C. DES GARANTIES INSUFFISANTES

Faute de fondements suffisamment précis, le Conseil constitutionnel n'a pu éviter l'érosion progressive de l'autonomie financière des collectivités territoriales.

1. Des dispositions constitutionnelles elliptiques

Dans sa rédaction antérieure à la révision du 28 mars 2003, la Constitution de la V ème République posait simplement le principe de la libre administration des collectivités territoriales par des conseils élus (article 72) et confiait à la loi le soin de lui donner une traduction concrète (article 34).

Le principe de l'autonomie financière n'était nullement mentionné mais le Conseil constitutionnel l'a déduit de celui de la libre administration, dont il constitue le corollaire, et en a esquissé une définition.
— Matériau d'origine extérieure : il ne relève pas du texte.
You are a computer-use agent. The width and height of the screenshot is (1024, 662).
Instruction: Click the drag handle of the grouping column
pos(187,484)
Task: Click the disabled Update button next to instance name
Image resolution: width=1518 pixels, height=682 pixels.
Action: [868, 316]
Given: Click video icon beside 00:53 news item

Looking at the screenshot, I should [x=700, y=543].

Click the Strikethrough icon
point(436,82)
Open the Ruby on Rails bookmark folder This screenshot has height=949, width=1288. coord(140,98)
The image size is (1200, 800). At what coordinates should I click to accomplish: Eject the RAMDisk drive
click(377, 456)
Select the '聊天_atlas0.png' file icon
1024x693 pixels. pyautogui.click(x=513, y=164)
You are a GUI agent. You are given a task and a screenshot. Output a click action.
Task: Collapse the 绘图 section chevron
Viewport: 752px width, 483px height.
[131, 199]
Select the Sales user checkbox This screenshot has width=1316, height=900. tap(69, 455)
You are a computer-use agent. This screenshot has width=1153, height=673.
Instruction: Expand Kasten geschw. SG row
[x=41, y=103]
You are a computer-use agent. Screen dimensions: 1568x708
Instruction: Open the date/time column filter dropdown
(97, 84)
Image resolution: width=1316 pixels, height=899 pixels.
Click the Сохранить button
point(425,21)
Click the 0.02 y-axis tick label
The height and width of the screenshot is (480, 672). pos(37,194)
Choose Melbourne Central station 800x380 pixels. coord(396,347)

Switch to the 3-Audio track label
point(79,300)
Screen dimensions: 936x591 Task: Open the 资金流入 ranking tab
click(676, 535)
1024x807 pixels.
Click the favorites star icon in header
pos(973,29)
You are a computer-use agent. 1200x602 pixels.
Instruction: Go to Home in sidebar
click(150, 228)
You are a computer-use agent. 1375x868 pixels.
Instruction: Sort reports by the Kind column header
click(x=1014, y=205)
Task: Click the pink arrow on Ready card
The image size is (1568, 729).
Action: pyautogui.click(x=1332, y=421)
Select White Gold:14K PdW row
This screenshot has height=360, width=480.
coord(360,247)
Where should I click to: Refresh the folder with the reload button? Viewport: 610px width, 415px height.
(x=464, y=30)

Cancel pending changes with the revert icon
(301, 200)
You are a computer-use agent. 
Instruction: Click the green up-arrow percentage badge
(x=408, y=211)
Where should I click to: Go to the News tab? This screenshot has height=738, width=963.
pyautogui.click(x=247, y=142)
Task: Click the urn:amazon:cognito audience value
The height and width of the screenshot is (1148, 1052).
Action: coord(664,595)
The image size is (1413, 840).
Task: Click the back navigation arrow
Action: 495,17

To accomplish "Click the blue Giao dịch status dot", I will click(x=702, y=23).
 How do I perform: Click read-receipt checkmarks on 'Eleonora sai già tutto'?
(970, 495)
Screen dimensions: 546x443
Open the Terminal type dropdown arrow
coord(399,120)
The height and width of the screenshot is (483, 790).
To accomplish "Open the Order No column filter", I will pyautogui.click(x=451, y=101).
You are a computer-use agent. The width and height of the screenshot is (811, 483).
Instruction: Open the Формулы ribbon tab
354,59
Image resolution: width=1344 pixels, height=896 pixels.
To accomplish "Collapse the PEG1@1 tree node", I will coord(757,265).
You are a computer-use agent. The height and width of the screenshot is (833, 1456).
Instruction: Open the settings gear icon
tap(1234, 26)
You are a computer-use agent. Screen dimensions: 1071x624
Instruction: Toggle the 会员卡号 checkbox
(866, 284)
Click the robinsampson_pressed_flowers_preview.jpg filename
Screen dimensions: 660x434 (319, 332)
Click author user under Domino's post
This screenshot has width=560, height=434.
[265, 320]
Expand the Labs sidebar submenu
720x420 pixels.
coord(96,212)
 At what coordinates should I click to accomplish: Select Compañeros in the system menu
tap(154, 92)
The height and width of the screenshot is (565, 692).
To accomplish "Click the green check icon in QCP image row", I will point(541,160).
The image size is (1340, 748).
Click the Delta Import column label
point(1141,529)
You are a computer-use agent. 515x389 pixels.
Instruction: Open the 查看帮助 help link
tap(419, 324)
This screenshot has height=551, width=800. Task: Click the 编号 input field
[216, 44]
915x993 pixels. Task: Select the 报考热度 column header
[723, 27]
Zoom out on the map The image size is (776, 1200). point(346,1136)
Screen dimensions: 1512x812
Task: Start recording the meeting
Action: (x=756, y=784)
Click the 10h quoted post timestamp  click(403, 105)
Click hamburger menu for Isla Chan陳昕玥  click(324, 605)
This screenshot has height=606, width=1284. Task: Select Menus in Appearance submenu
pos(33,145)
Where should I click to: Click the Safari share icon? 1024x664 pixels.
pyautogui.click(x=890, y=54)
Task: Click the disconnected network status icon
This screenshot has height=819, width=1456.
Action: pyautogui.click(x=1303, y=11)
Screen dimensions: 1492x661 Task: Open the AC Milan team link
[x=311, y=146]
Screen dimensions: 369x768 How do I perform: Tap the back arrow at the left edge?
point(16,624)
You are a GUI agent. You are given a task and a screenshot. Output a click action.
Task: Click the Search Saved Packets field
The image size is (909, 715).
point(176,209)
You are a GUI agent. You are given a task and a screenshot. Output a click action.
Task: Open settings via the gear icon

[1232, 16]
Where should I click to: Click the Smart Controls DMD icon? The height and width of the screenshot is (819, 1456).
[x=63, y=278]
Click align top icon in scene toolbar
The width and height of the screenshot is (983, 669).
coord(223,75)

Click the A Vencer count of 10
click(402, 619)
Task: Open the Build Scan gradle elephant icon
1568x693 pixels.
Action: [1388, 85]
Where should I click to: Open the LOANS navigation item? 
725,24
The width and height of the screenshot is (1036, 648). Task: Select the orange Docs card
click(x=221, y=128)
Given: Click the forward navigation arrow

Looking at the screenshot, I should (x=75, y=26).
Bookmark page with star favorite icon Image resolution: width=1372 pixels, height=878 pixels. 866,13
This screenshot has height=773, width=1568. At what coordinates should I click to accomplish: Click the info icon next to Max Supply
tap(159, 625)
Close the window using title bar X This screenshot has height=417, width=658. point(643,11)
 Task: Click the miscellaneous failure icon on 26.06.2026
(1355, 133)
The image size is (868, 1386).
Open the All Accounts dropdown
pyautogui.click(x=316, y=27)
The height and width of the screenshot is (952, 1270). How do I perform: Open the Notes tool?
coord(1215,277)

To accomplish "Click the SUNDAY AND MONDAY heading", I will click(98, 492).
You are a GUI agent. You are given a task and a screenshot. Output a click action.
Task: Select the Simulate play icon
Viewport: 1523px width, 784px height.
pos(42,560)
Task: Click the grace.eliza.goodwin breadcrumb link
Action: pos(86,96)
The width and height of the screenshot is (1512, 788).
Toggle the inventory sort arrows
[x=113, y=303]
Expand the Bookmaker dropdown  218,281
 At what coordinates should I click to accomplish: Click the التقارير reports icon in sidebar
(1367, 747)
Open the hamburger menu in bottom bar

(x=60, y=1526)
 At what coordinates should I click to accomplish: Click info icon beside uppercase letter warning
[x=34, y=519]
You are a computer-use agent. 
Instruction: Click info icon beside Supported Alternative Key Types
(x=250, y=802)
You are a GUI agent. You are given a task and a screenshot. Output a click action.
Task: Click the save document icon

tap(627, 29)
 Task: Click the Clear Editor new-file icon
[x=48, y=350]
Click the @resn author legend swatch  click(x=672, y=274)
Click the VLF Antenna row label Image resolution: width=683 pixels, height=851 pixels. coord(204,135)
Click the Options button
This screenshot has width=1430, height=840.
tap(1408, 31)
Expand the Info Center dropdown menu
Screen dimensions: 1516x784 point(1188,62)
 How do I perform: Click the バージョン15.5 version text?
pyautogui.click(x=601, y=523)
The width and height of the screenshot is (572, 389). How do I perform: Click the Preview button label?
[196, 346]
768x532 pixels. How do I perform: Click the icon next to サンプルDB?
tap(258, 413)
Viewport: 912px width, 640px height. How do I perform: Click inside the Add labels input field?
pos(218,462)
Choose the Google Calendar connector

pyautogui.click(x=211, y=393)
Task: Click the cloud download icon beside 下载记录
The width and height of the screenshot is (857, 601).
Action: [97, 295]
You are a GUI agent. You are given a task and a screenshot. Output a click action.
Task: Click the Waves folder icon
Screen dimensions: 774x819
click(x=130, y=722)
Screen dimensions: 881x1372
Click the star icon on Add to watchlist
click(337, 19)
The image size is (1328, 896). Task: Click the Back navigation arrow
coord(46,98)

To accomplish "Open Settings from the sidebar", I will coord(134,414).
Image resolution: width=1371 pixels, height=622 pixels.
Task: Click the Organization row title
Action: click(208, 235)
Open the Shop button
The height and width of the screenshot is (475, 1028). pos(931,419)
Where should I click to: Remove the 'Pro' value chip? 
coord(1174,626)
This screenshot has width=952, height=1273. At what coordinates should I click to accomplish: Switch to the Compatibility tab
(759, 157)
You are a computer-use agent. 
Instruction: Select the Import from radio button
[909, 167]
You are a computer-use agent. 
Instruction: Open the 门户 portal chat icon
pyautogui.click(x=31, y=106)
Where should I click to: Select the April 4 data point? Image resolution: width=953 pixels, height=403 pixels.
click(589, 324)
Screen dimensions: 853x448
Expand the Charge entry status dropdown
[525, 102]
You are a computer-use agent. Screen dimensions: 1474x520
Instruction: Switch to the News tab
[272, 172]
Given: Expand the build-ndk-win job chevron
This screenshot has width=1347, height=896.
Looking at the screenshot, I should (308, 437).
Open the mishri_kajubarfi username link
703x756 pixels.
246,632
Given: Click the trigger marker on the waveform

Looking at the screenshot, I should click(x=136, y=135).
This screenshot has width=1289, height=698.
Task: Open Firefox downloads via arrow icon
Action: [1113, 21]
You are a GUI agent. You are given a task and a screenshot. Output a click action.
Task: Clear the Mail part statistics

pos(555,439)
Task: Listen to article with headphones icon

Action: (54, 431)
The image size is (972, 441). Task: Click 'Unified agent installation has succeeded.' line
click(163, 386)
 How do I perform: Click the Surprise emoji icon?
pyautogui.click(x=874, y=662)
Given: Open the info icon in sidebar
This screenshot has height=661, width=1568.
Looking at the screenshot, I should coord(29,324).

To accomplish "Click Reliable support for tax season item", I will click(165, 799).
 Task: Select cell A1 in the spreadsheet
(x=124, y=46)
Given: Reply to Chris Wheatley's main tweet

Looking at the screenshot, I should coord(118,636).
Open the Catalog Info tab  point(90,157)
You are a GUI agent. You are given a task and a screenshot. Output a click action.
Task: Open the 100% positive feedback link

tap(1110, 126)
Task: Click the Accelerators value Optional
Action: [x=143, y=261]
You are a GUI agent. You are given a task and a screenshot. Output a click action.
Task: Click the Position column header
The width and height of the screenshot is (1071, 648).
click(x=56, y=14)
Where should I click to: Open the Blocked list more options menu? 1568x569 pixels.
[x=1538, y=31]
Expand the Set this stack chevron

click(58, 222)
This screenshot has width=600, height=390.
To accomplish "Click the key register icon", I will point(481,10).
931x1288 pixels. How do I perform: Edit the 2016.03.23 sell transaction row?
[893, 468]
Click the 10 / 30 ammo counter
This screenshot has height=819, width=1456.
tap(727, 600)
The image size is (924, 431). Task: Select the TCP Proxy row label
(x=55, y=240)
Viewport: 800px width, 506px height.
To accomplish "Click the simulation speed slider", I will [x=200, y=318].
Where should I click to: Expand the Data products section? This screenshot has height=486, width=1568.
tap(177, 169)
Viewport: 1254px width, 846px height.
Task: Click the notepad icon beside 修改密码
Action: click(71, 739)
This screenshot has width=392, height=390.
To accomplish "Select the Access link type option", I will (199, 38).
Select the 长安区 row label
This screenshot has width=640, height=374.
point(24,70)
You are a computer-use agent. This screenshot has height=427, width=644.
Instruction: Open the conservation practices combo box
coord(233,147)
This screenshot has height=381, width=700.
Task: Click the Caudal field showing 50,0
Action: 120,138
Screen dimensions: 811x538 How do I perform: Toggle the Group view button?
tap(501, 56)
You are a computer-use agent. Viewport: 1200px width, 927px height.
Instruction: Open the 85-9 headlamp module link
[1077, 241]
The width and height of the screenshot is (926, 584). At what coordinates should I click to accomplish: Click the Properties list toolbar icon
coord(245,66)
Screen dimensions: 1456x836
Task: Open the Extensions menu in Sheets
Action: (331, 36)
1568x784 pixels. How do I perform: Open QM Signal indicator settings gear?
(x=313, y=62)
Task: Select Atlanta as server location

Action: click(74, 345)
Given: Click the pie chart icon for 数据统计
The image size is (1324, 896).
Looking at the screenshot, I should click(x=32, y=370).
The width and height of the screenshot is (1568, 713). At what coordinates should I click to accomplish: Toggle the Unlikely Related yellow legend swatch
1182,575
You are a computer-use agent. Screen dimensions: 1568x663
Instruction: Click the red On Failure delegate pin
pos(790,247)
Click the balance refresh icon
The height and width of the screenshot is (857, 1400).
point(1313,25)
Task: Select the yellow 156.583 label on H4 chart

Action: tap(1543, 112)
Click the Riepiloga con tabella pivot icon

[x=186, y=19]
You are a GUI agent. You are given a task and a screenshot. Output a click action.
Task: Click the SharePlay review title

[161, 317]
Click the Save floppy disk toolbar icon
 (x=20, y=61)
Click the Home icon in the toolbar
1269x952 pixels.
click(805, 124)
En premier lieu, il a posé les limites dans lesquelles des charges peuvent être imposées aux collectivités territoriales, en précisant que : « si le législateur est compétent pour définir les catégories de dépenses qui revêtent pour les collectivités territoriales un caractère obligatoire (...), toutefois les obligations ainsi mises à la charge d'une collectivité territoriale doivent être définies avec précision quant à leur objet et à leur portée et ne sauraient méconnaître la compétence propre des collectivités territoriales ni entraver leur libre administration 6 ( * ) . »

En deuxième lieu, le Conseil constitutionnel a considéré, d'une part, que « le législateur [pouvait] déterminer les limites à l'intérieur desquelles une collectivité territoriale peut être habilitée à fixer elle-même le taux d'une imposition établie en vue de pourvoir à ses dépenses 7 ( * ) », d'autre part, que les ressources globales des collectivités territoriales devaient être maintenues à un niveau suffisant et être composées pour partie de recettes fiscales 8 ( * ) .

Enfin, le Conseil constitutionnel a admis, dans une décision relative au Fonds de solidarité de la région Ile-de-France, que la mise en place de dispositifs de péréquation n'était pas contraire au principe de libre administration des collectivités locales 9 ( * ) .

2. Une jurisprudence peu protectrice

Audacieuse en apparence, la jurisprudence du Conseil constitutionnel s'est, en réalité, avérée peu protectrice de l'autonomie financière des collectivités territoriales.

En effet, le Conseil constitutionnel a tout d'abord admis des entorses au principe du maintien des ressources globales des collectivités territoriales .

Il a considéré qu'une disposition réduisant, pour certaines catégories de communes, la garantie de progression minimale de la dotation globale de fonctionnement ne constituait pas une entrave à la libre administration des collectivités territoriales dans la mesure où elle n'était susceptible d'entraîner qu'une diminution minime de la progression des dotations 10 ( * ) .

Peu après, il a admis la suppression d'une recette fiscale sans compensation au motif « qu'eu égard au montant du prélèvement en cause par rapport à l'ensemble des recettes de fonctionnement de la ville de Paris, sa suppression n'est pas contraire au principe de libre administration des collectivités locales 11 ( * ) ».

S'il a clairement affirmé que « les règles posées par la loi ne sauraient avoir pour effet de restreindre les ressources fiscales des collectivités territoriales au point d'entraver leur libre administration 12 ( * ) », le Conseil constitutionnel s'est toujours refusé à définir le seuil en deçà duquel toute nouvelle suppression de recettes fiscales serait considérée comme une entrave à la libre administration , se contentant de constater les atteintes successives portées à l'autonomie fiscale des collectivités territoriales.

Aussi le Sénat avait-il souhaité, en adoptant le 26 octobre 2000, sur le rapport de notre excellent collègue M. Patrice Gélard au nom de votre commission des Lois, une proposition de loi constitutionnelle présentée par MM. Christian Poncelet, Jean-Paul Delevoye, Jean-Pierre Fourcade, Jean Puech et Jean-Pierre Raffarin, tendant à inscrire ce seuil dans la Constitution afin de mettre un frein à la remise en cause de l'autonomie financière des collectivités territoriales.

Cette initiative a inspiré la révision constitutionnelle du 28 mars 2003.

* 6 Décision n° 90-274 DC du 29 mai 1990.

* 7 Décision n° 90-277 DC du 25 juillet 1990.

* 8 Décision n° 91-298 DC du 24 juillet 1991.

* 9 Décision n° 91-291 DC du 6 mai 1991.

* 10 Décision n°91-291 DC du 6 mai 1991.

* 11 Décision n°91-298 DC du 24 juillet 1991.

* 12 Décision n° 91-298 DC du 24 juillet 1991.